Pasar a Tabatinga, al otro lado de la frontera, supone cruzar una calle o, para decirlo más gráficamente, ambas localidades son una sola con dos banderas; y la dependencia que tiene Leticia de Manaos es casi total: cualquier cosa que se lleve a Leticia desde el interior de Colombia cuesta el doble de la que llega desde la capital del Amazonas brasileño.

Brasil, sin embargo, es para los colombianos un vecino lejano. Una paradoja que se refleja en la escasa presencia del gigante latinoamericano en los medios aquí; derivado no solo de hablar dos lenguas diferentes, sino por la barrera psicológica que supone la selva que separa ambos países. La convulsa situación de Venezuela y la presencia de cerca de un millón y medio de venezolanos en territorio colombiano, desvía aun más la atención que exigiría un vecindario en donde tiene lugar una tormenta perfecta.

Gavekal, un conocido proveedor de fondos de inversión y análisis económico, en un artículo reciente sobre la situación del gigante latinoamericano tituló: “La casa en llamas de Brasil”. Casi 19.000 brasileños han fallecido a causa de una enfermedad minimizada desde un principio por el presidente Jair Bolsonaro, que compite con Donald Trump en frases estrambóticas sobre la pandemia. Muchos son los que comparan a los dos presidentes, pero, como escribió recientemente algún analista, “Trump por lo menos ha sido un exitoso hombre de negocios. Bolsonaro nunca logró superar el grado de capitán del ejército”.

Los disparates del presidente brasileño en relación con la pandemia no cabrían en el espacio de esta columna, así que escojo solo uno de mis favoritos: “El brasileño no se contagia porque es capaz de bucear en una alcantarilla y no le pasa nada”. Con el mantra “la histeria daña la economía” por bandera, Bolsonaro dejó pasar una ocasión de oro para aterrizar en una realidad que vieron hasta sus vecinos, en un continente que no se distingue por la sensatez de sus mandatarios.

El coronavirus llegó a Brasil relativamente tarde y, sin embargo, el país tiene hoy la segunda tasa de infección más alta del mundo y la sexta mayor tasa de muertes registradas por la covid-19. El número de muertes en el país, que representa aproximadamente la mitad de la población de América Latina, ahora se está duplicando cada dos semanas. Y en ciudades como São Paulo, la más grande del país, el sistema hospitalario amenaza el colapso, según su alcalde.
------------------------------
§ **INSTRUCCIONES**:
a: Reproduce sin cambios el fragmento del texto sobre Brasil que empieza en "Pasar a Tabatinga, al" y termina en "una tormenta perfecta.".
b: Según el texto sobre Brasil, ¿qué título le puso Gavekal a su artículo reciente sobre la situación del país?
c: Prolonga el texto sobre Brasil a partir de su última oración.
Las entradas proceden de una fuente distinta.
------------------------------
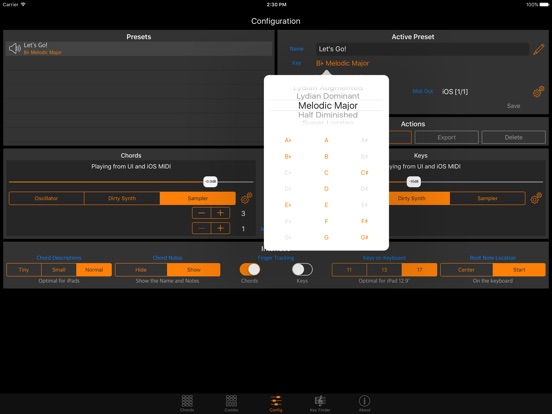Click the Let's Go! name field

point(422,49)
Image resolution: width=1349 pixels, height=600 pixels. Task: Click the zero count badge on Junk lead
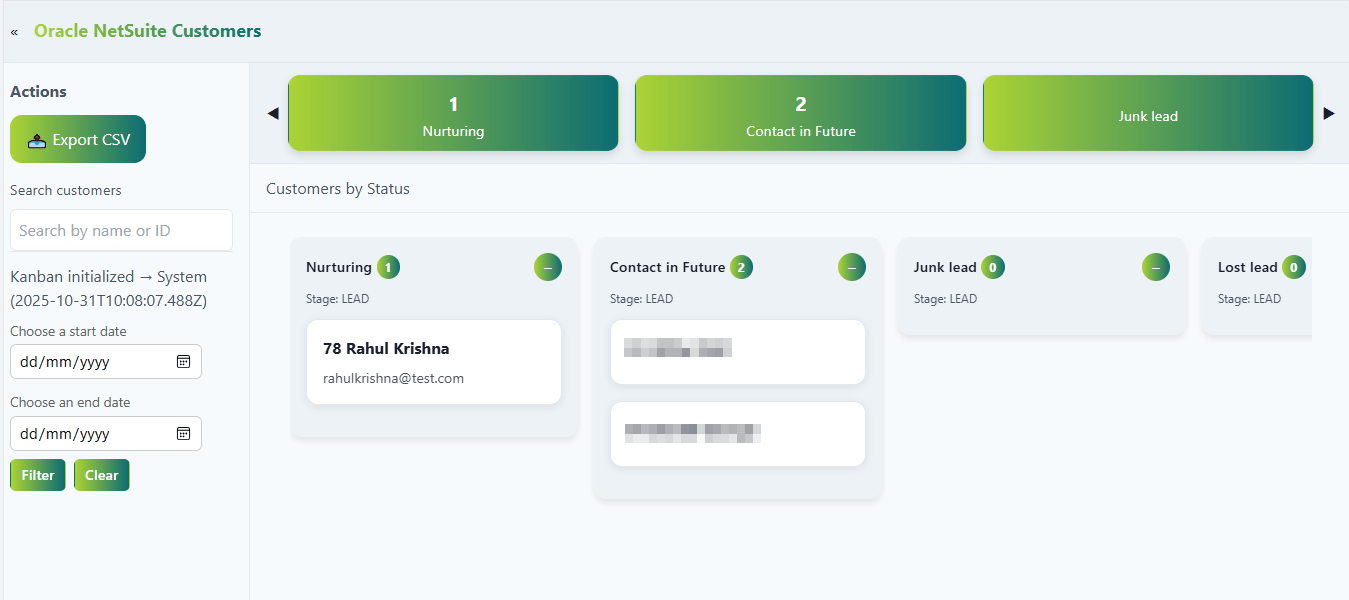click(992, 267)
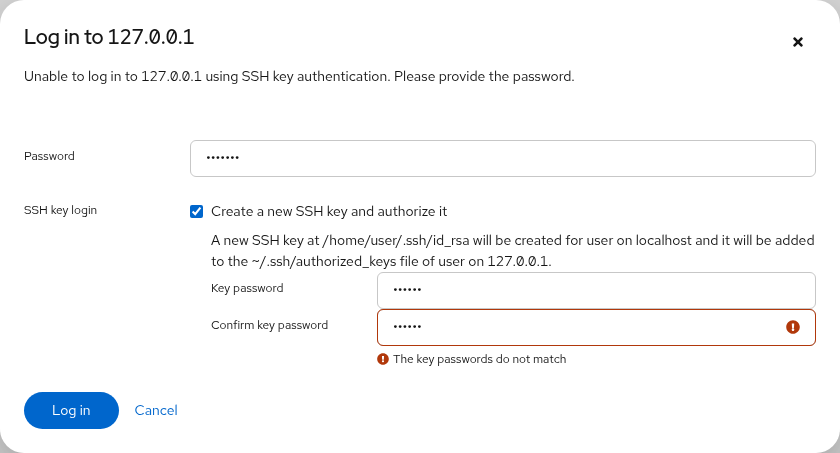Focus the Confirm key password field

click(x=596, y=327)
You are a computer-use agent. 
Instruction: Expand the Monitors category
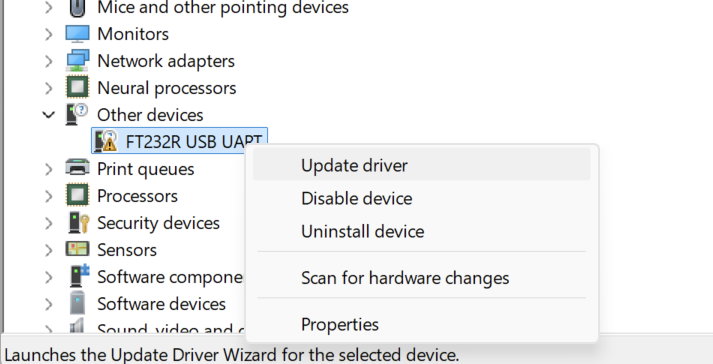49,34
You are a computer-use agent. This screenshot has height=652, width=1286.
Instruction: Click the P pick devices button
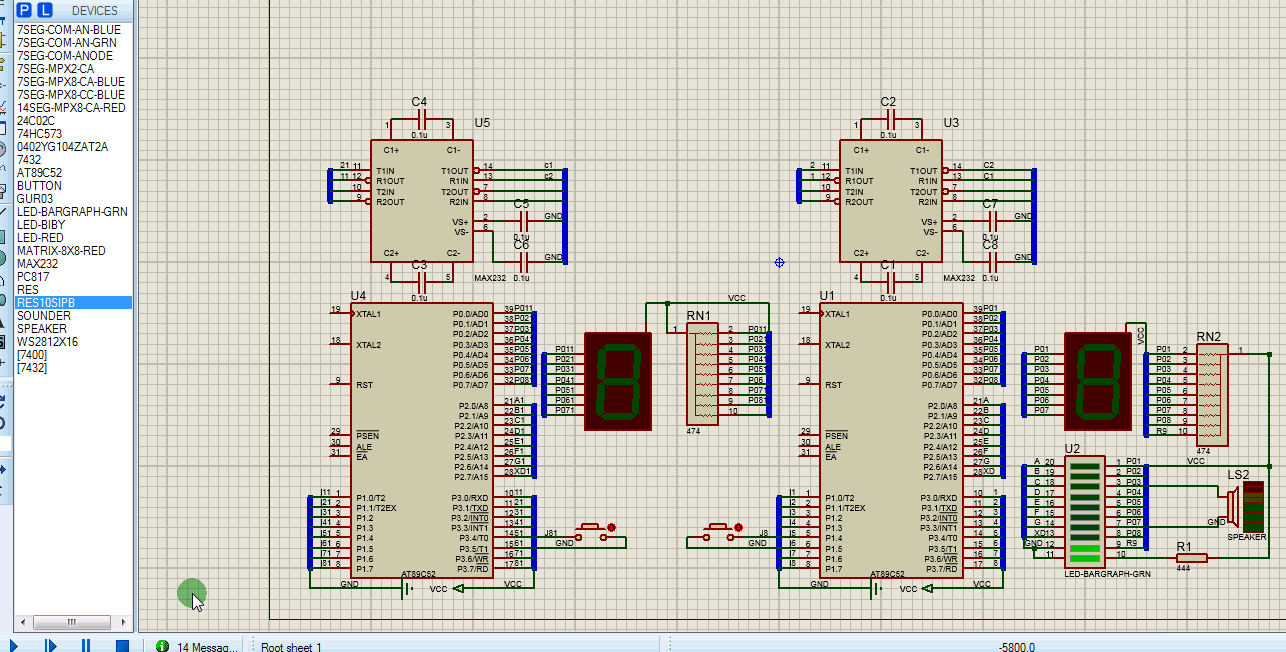pos(25,10)
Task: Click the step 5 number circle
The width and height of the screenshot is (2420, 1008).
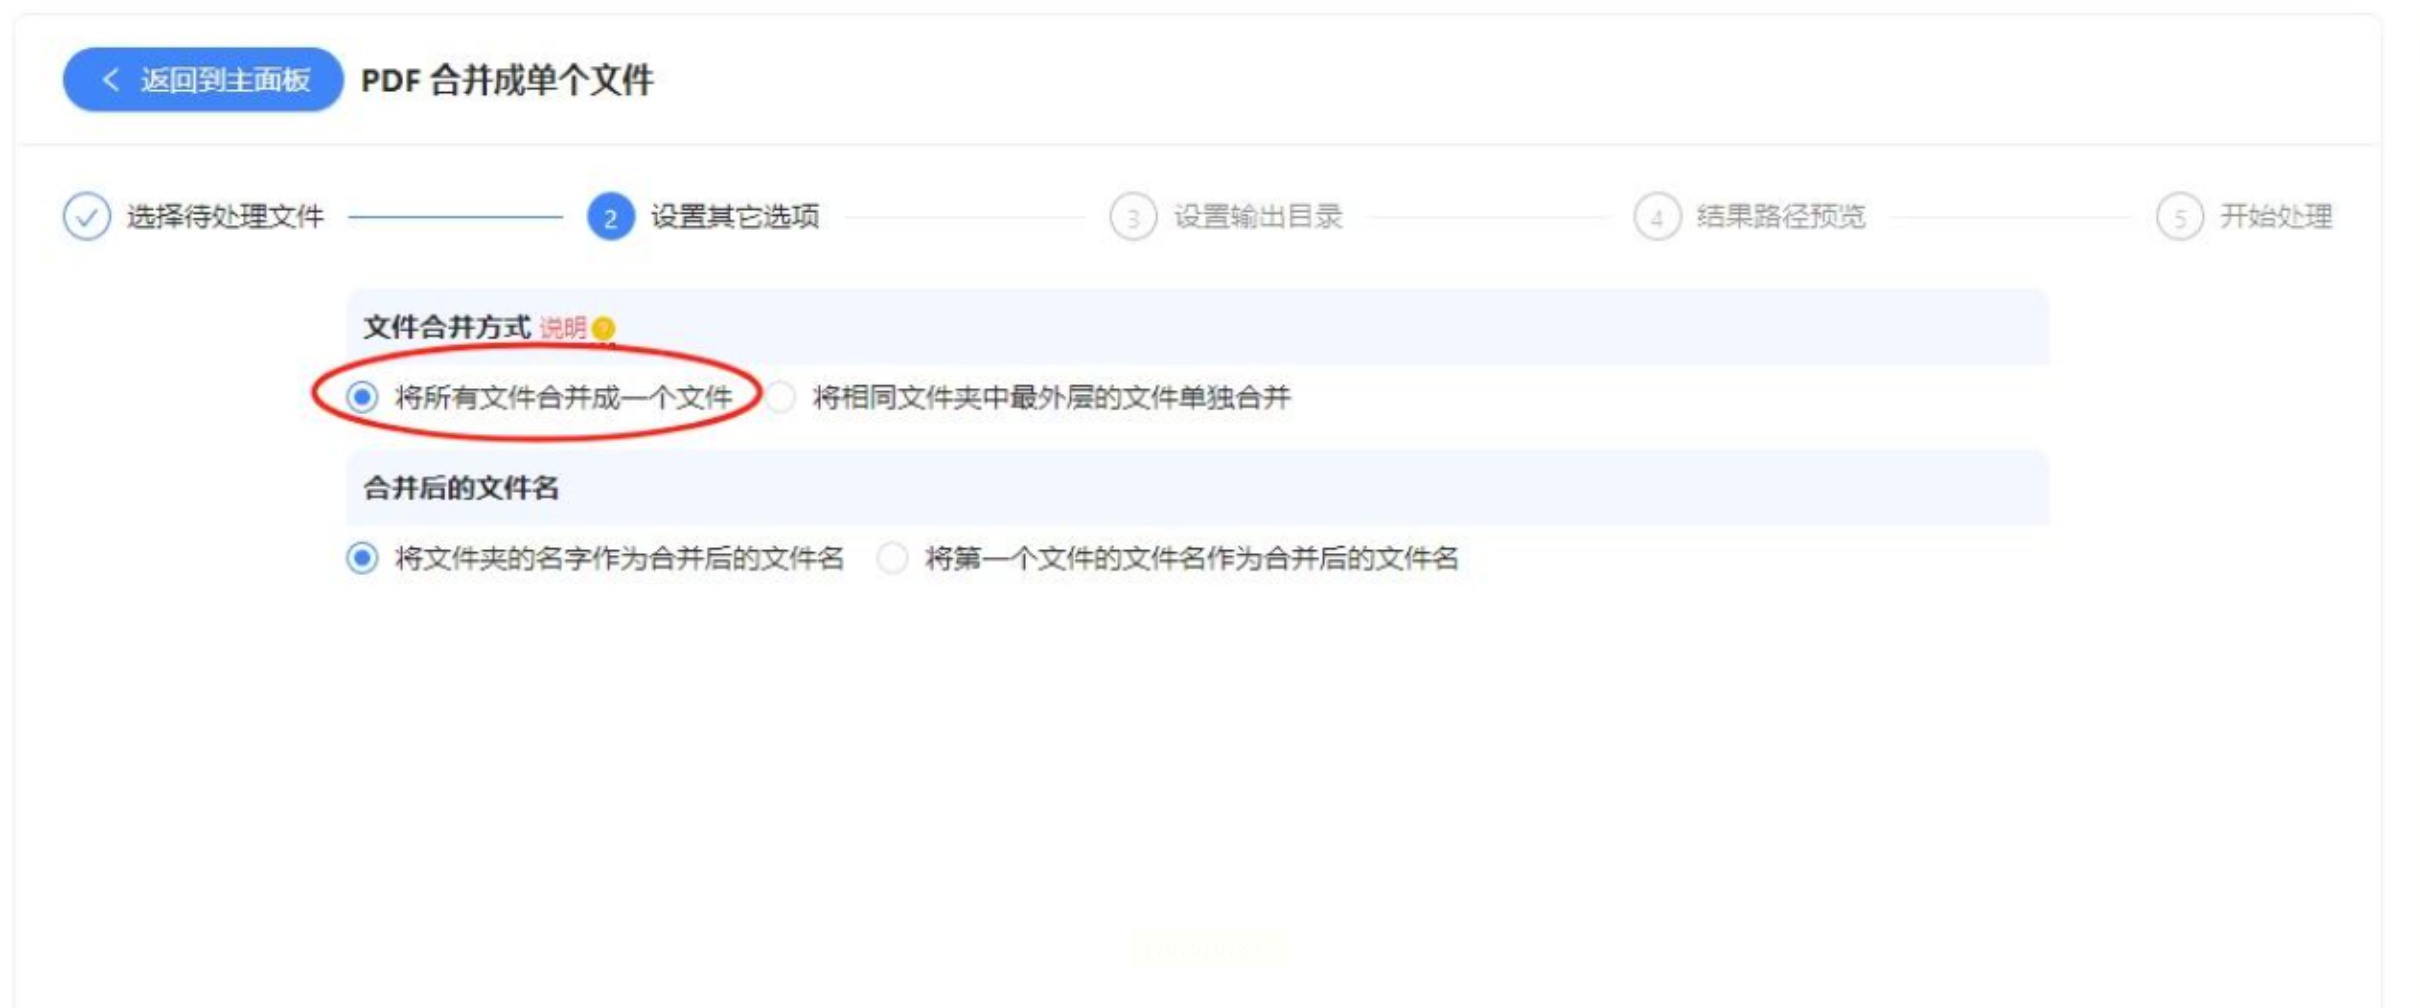Action: coord(2180,217)
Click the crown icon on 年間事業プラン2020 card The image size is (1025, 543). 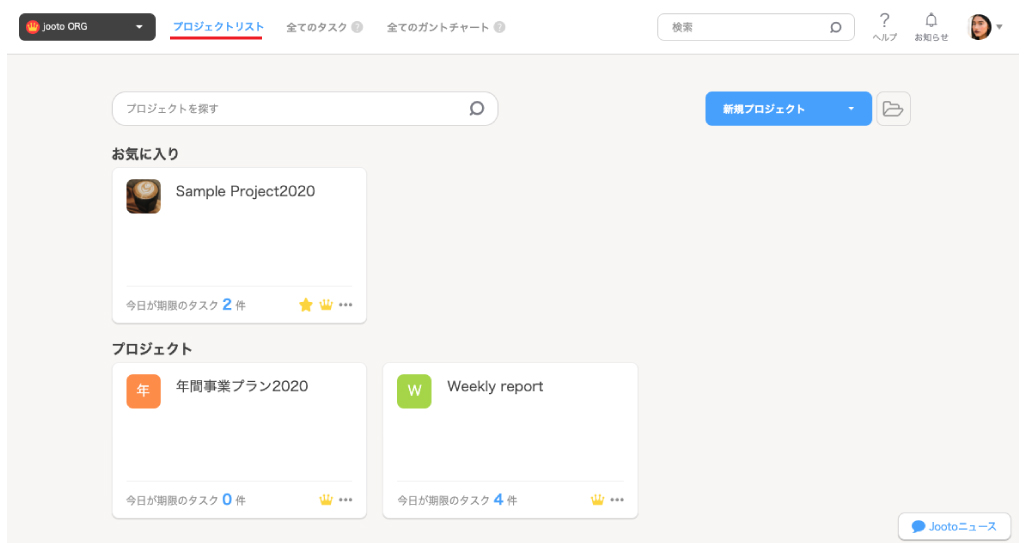(x=326, y=500)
------------------------------
§ **RESPUESTAS**:
a:
Pasar a Tabatinga, al otro lado de la frontera, supone cruzar una calle o, para decirlo más gráficamente, ambas localidades son una sola con dos banderas; y la dependencia que tiene Leticia de Manaos es casi total: cualquier cosa que se lleve a Leticia desde el interior de Colombia cuesta el doble de la que llega desde la capital del Amazonas brasileño.

Brasil, sin embargo, es para los colombianos un vecino lejano. Una paradoja que se refleja en la escasa presencia del gigante latinoamericano en los medios aquí; derivado no solo de hablar dos lenguas diferentes, sino por la barrera psicológica que supone la selva que separa ambos países. La convulsa situación de Venezuela y la presencia de cerca de un millón y medio de venezolanos en territorio colombiano, desvía aun más la atención que exigiría un vecindario en donde tiene lugar una tormenta perfecta.

b: "La casa en llamas de Brasil".

c:
Es cierto que no se le puede echar a Bolsonaro toda la culpa de lo que pasa con la pandemia en Brasil, ni de la pobreza ni la superpoblación que convierten al coronavirus en la más terrible amenaza que ha vivido el país en lo que va de siglo. Pero haber animado a sus seguidores a saltarse las pautas de confinamiento recomendadas por la Organización Mundial de la Salud (OMS) y hasta haberse enfrentado a ministros y gobernadores de estados por este asunto, han sido factores para el descontrol que hoy sufre el país con el coronavirus.

De momento, el resultado para el presidente brasileño es un fuerte deterioro de su capital político. Su popularidad ha caído por debajo del 30 por ciento y cerca de la mitad de la población desaprueba el manejo de la crisis. Pierde apoyo también entre los conservadores que hicieron de todo por apartar del poder al izquierdista Partido de los Trabajadores; y la salida del popular ministro de Justicia, Sergio Moro, del Gobierno supuso en punto de inflexión en la crisis política que, además, vive el país.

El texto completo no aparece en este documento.